On July 9, 1947, US Representative George Anthony Dondero named Pomerantz while publicly questioned the "fitness" of United States Secretary of War Robert P. Patterson for failing to ferret out Communist infiltrators in his department. Dondero cited Pomerantz for denouncing President Truman's loyalty purge, and addressing a Communist-controlled organization.

Dondero's speech on the House floor asserted that Patterson had not shown the ability to "fathom the wiles of the international Communist conspiracy" and to counteract them with "competent personnel". Dondero cited ten government personnel in the War Department who had Communist backgrounds or leanings: Colonel Bernard Bernstein, Russell A. Nixon, Abraham L. Pomerantz, Josiah E. DuBois Jr., Richard Sasuly, George Shaw Wheeler, Heinz Norden, Max Lowenthal, and Allan Rosenberg (member of Lowenthal's staff). Dondero stated, "It is with considerable regret that I am forced to the conclusion the Secretary Patterson falls short of these standards."

==Personal life and death==

Pomerantz married Phyllis Cohen; they had two children, Charlotte Pomerantz (who married Carl Marzani) and Daniel Pomerantz.

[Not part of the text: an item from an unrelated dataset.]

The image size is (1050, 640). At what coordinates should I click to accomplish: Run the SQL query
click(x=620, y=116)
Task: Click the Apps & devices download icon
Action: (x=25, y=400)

In 1974, Pomerantz joined a new formed Committee on Qualifications to Practice before the United States Courts in the Second Circuit, announced by Irving R. Kaufman, chaired by Robert L. Clare Jr., with Robert D. Lipscher as secretary and including: Frederick van Pelt Bryan, Simon H. Rifkind, David W. Peck, Paul J. Curran, Joseph McLaughlin, Maurice Rosenberg, Howard Greenberger, Robert Courtney Jr., Osmer Fitts, Samuel Gates, Paul C. Gouldin, John D. Kelly, George S. Leisure Jr., and Leon Silverman.

Abraham Pomerantz died age 79 on November 20, 1982, in New York City.

==Legacy==

The law firm of Pomerantz LLP provides some continuing support for the Abraham L.Pomerantz Lecture series, of which two lectures have been held between 2009 and 2013 at the Brooklyn Law School. The lecture series focuses on topics of corporate securities law and related issues of professional responsibility.

==Works==

- "Point of View" (1971)
- "Letters to the Editor" (1974)
- "Letters to the Editor" (1975)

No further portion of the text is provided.